Great job, Fitz, thanks for sticking with the story when people who should have applauded your efforts turned their back on you.
Kaler — It might seem like last week, but it was Monday that we talked, after my first post appeared.
John — Thanks for pointing out a couple of the good things that could come from shining a light on this case.
Jim
I agree with John. Why allow ignorance to prevail and possibly allow other people’s children to be hurt in a similar fashion if that could be avoided? It is ridiculous for people to accuse you of being a voyeur. Those people are simply reacting to their very real emotions of sadness and grief and turning it to anger toward an easy target. They are not thinking clearly at this time.
An excellent point. While I have immense respect for John Landsberg, I disagree with his writing on this, and in particular where he mentions that the majority of the comments below the articles are negative. Except he doesn’t place any of the comments in context. Some of them are trolls who make snide comments under every article – every article. And then there are the one of the type you mention that are responding viscerally to the article from the perspective of someone else who lost a child in a car accident, etc.
As someone who lost a granddaughter in a car accident I understand the emotion and grief they’re feeling. Indeed, this is hardly the first time a newsgatherer has been criticized for sticking a camera or microphone into the face of someone experiencing a traumatic event, but we need to stay focused on finding out what happened here so it doesn’t happen again. How many children are we willing to sacrifice to avoid a socially awkward moment?
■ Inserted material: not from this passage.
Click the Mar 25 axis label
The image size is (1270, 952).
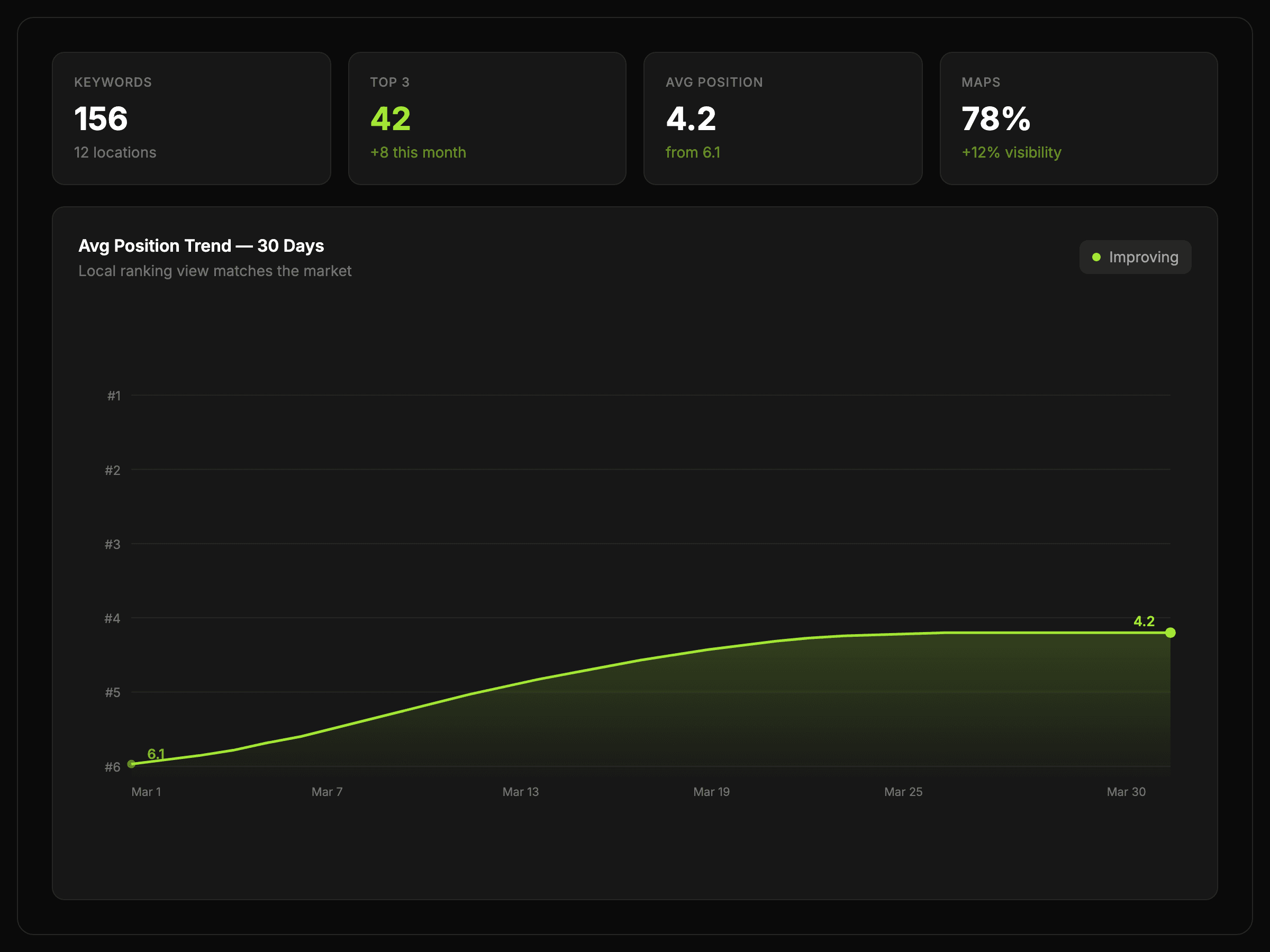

Finally, I’m a bit offended that the PD would throw their weight around to silence a journalist engaged in legitimate research. Can I call the police and have them silence someone who wants to write about me? Can we call the police and have them hunt down the trolls who make disparaging comments on line that hurt our feelings? Can Jim call the police and have them hunt down the anonymous person at The Star who completely mischaracterized what Jim wrote? That’s more harmful than anything Jim has done in these two articles because it was not only downright false, it was designed to hold Jim up in a hateful light.
Sympathize with the family, but make sure we take the steps to protect the other kids who have to drive down that street, and we can only do that through research, painful as it may be.
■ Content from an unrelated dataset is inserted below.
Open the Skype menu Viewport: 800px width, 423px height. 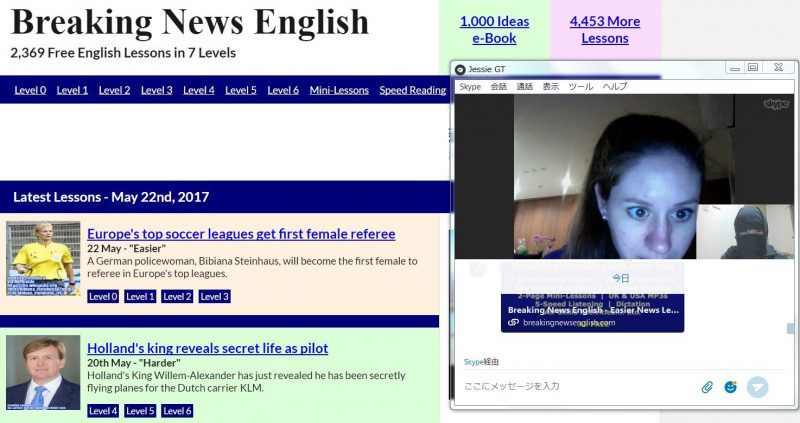pyautogui.click(x=470, y=87)
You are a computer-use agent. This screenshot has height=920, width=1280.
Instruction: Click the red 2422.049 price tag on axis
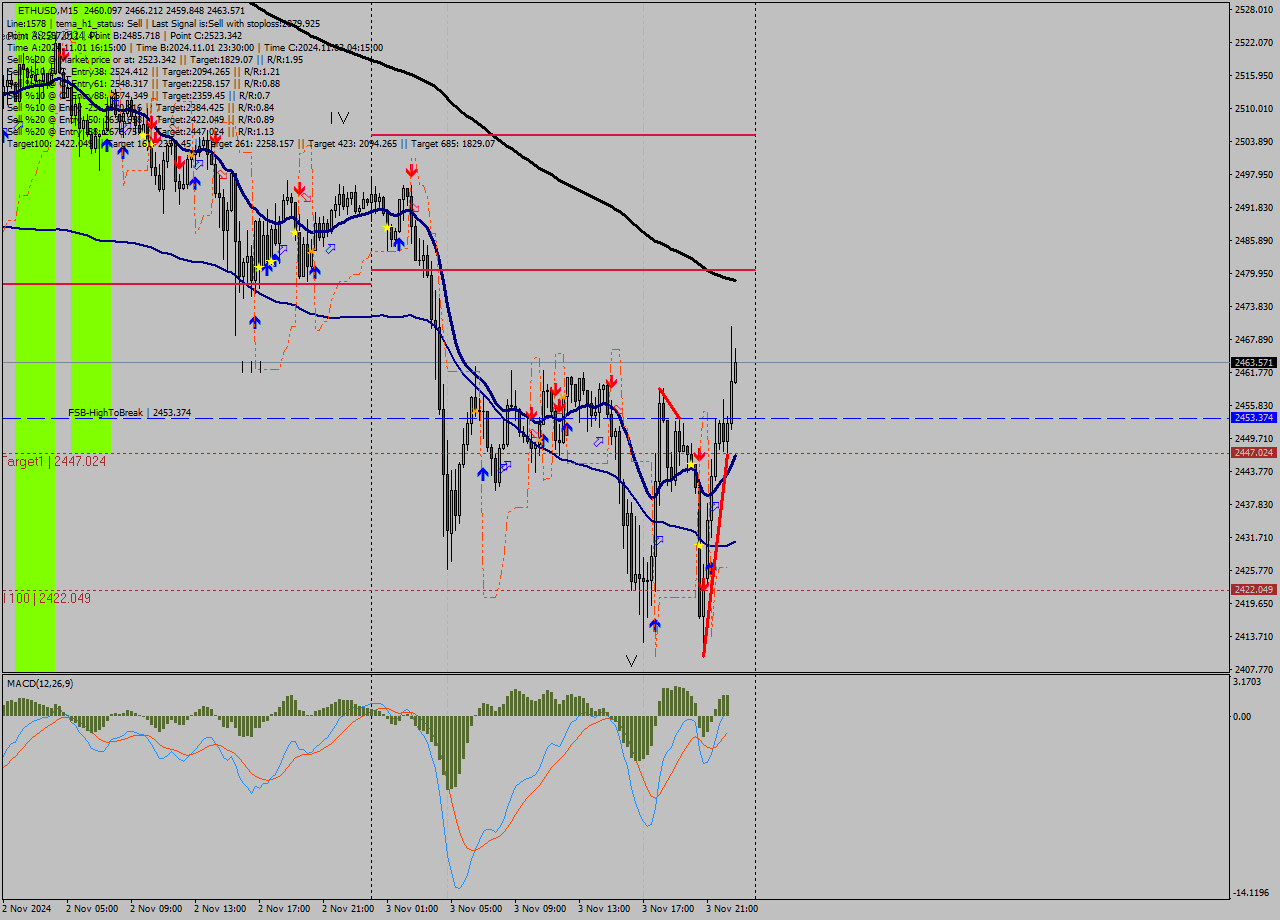(x=1253, y=589)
I am seriously disgusted with the lack of respect all of you have for a grieving family! If a husband wants to protect his wife from another phone call that may upset her, he has every right to protect her by calling the police and asking that they not be contacted again. I don’t see it as the police throwing their weight around. I see it as they are doing their job!!!
As others said in previous comments and as advised by the Olathe police sergeant, the information will be available to the public when the investigation is complete. It is not necessary to try and rush an investigation because you all NEED answers. Mind your own business. It is also not necessary to bother a grieving family at home after they clearly asked for privacy.
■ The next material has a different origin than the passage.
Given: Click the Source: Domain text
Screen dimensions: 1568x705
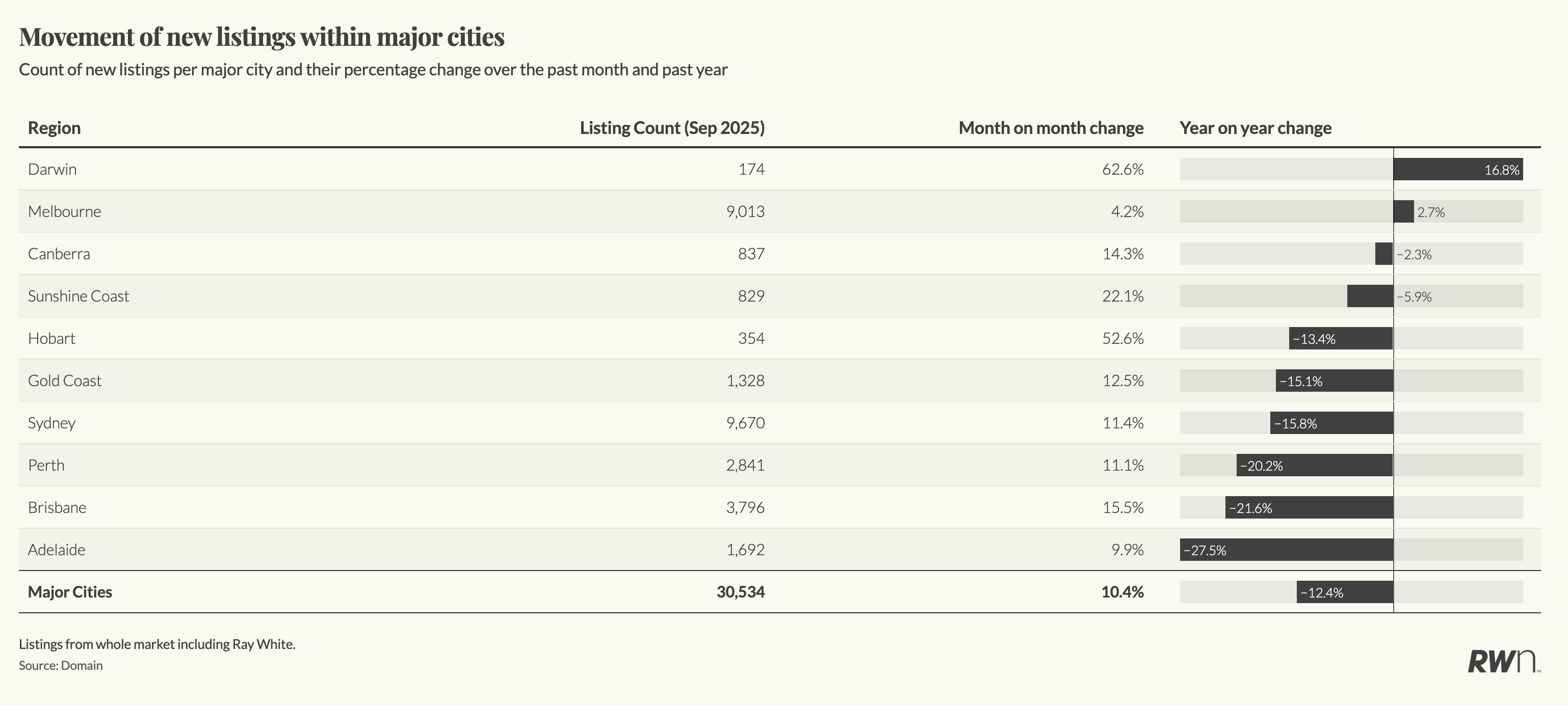Looking at the screenshot, I should pyautogui.click(x=61, y=665).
What is wrong with you people? I, too, would like to know what occurred, along with others who are upset by this tragic event.
You all SERIOUSLY need to find something better to do with our time…You are all trolls.
The fact that some people resort to name-calling in their comments perfectly illustrates the point that they are not thinking clearly. Because they are upset…they get angry…and because they’re angry, they feel justified in calling other people names. You can read the comments here and quickly tell which writer is responding emotionally and which writers are responding logically. Name calling is unnecessary. Reasonable people can disagree.